The problem: Put the lines below, starting with the line that contains "Where should I" and running through the final line, into a JSON list of strings with one string for each line. Skip blank lines and leave out the pictures.

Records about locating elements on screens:
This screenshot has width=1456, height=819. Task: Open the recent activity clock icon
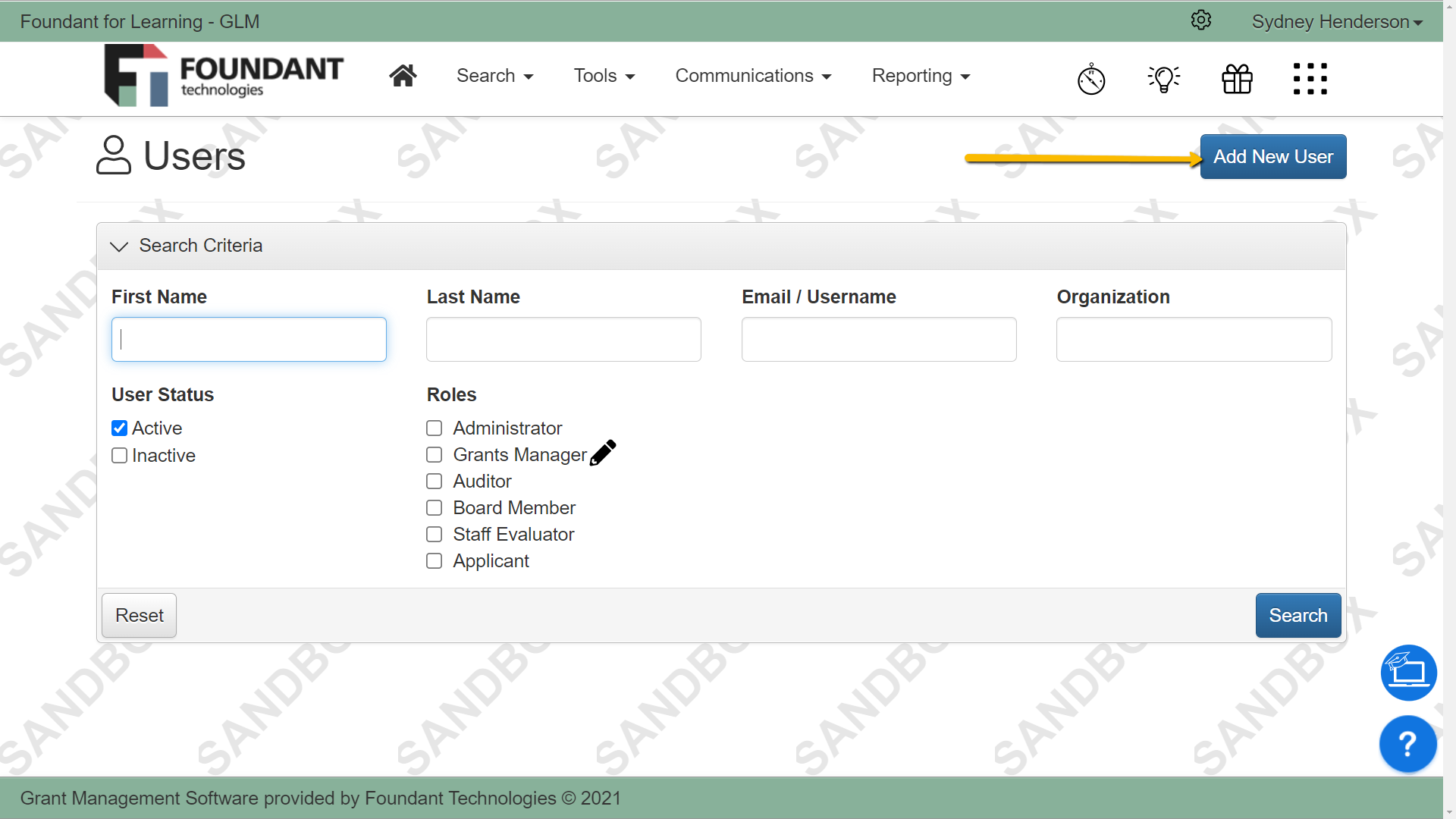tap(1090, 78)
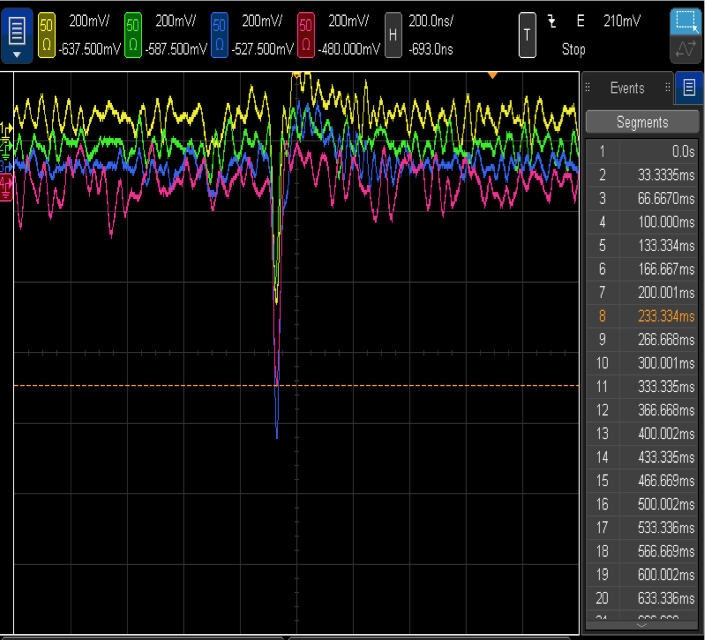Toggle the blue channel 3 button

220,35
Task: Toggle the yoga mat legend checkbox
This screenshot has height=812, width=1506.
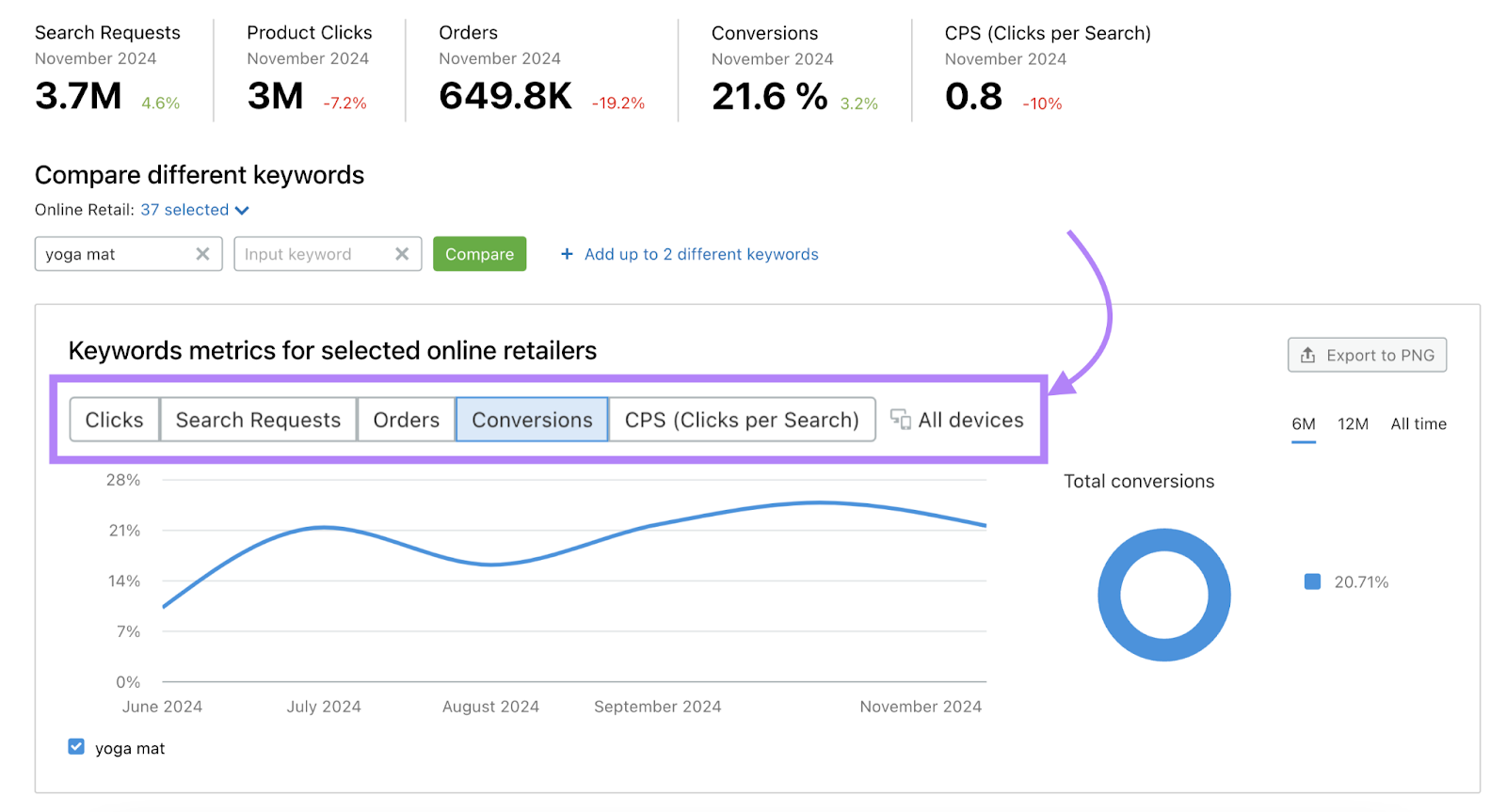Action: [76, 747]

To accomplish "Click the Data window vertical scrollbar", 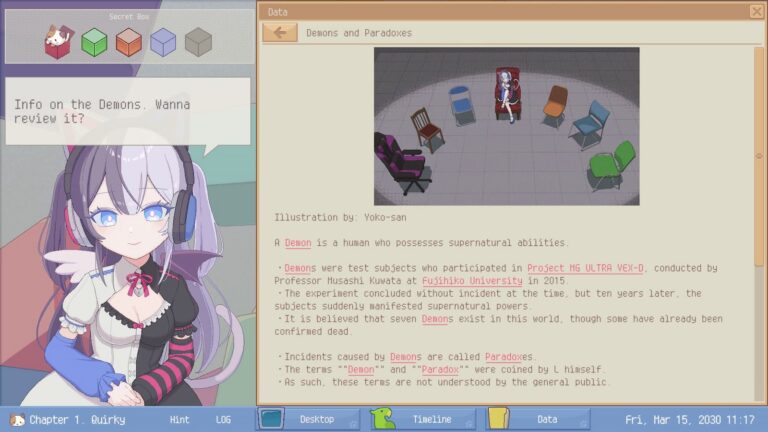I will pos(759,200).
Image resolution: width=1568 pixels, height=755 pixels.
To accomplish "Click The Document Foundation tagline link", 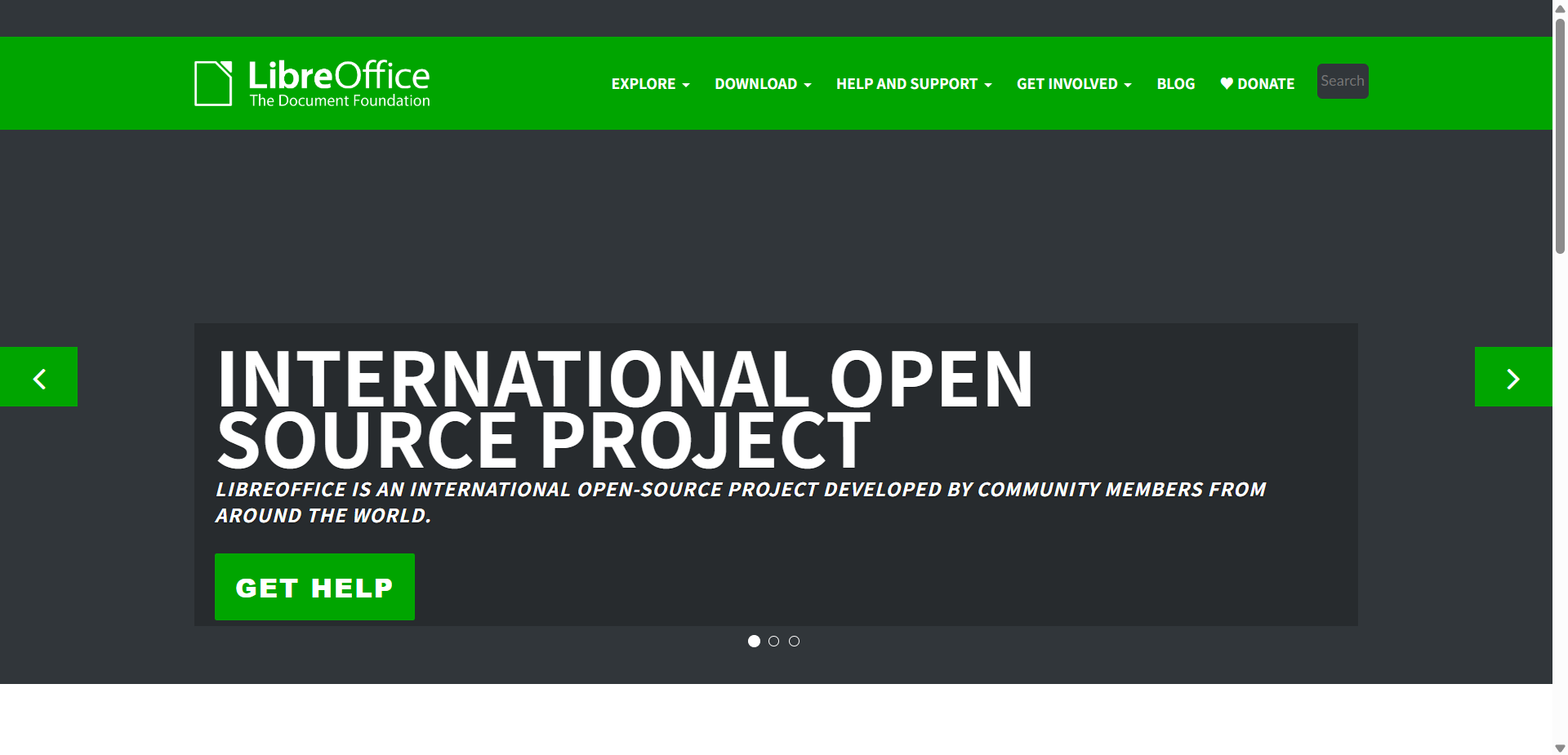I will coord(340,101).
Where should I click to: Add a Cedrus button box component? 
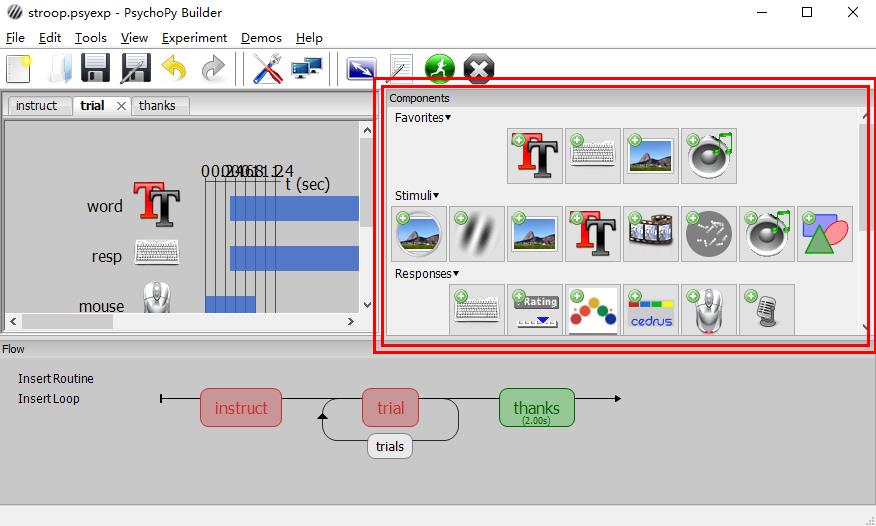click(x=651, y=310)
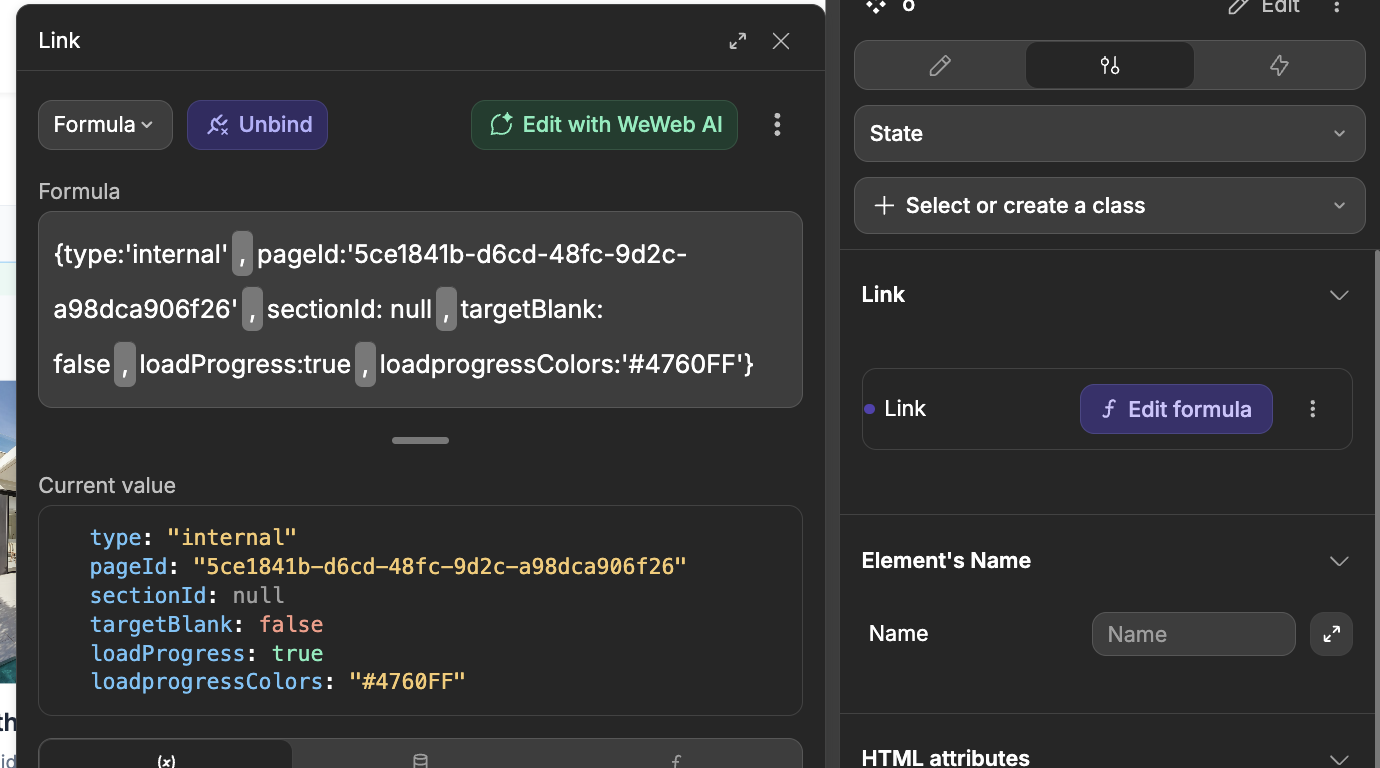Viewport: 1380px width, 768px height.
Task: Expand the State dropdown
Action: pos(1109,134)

Exercise answer:
[
  "Where should I click to: Add a Cedrus button box component? ",
  "click(x=651, y=310)",
  "Viewport: 1380px width, 768px height.",
  "Task: Expand the State dropdown",
  "Action: pos(1109,134)"
]